Convert the data below into a JSON list of strings, with one string per line and no blank lines. Leave the pictures out of the answer.

# # #

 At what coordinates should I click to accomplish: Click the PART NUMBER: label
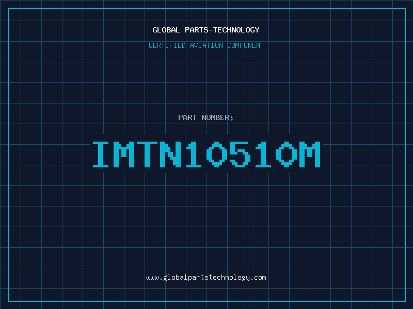(x=205, y=117)
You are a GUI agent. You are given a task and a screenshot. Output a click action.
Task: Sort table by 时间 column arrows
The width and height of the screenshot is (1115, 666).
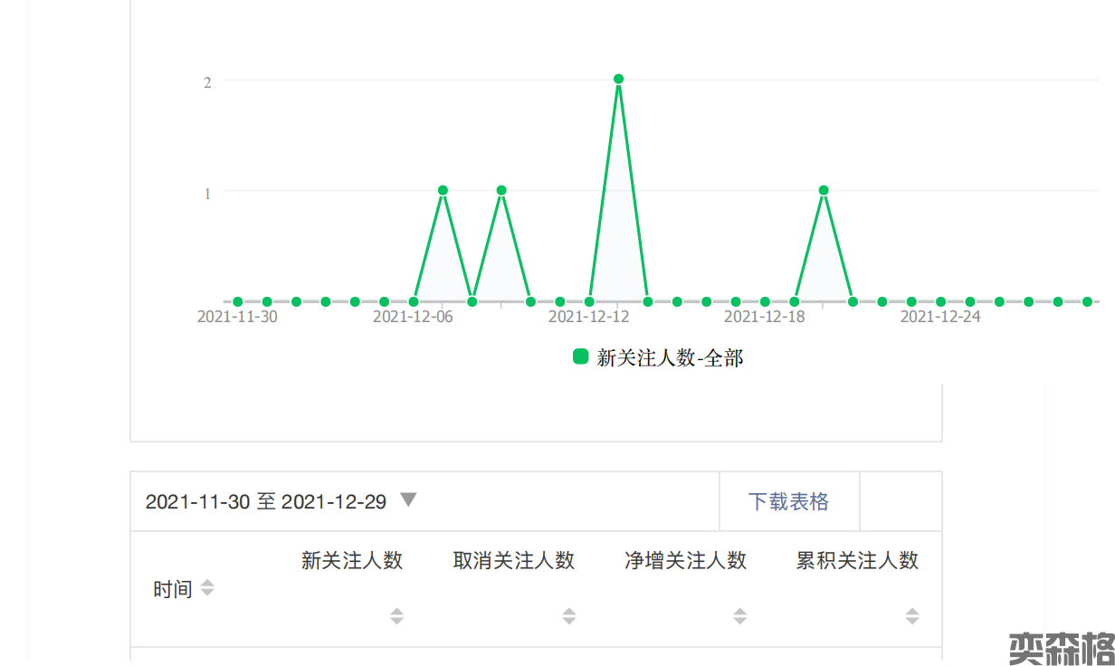(x=207, y=588)
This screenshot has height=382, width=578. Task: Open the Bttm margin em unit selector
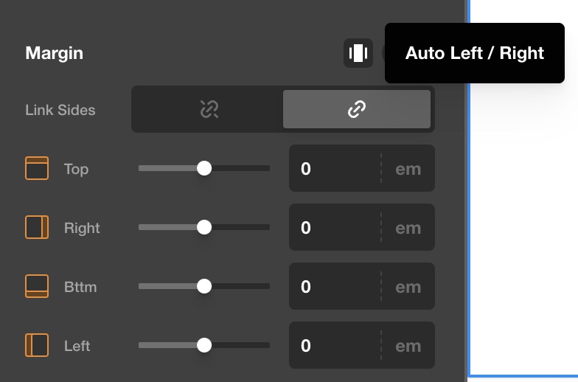click(408, 287)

# # #

## EXERCISE RESULT
[
  " At what coordinates should I click to accomplish: Click the PART NUMBER: label",
  "(x=205, y=117)",
  "You are a GUI agent. You are given a task and a screenshot. Output a click action.",
  "Task: Sort table by 时间 column arrows",
  "The width and height of the screenshot is (1115, 666).",
  "(x=207, y=588)",
  "This screenshot has height=382, width=578. Task: Open the Bttm margin em unit selector",
  "click(408, 287)"
]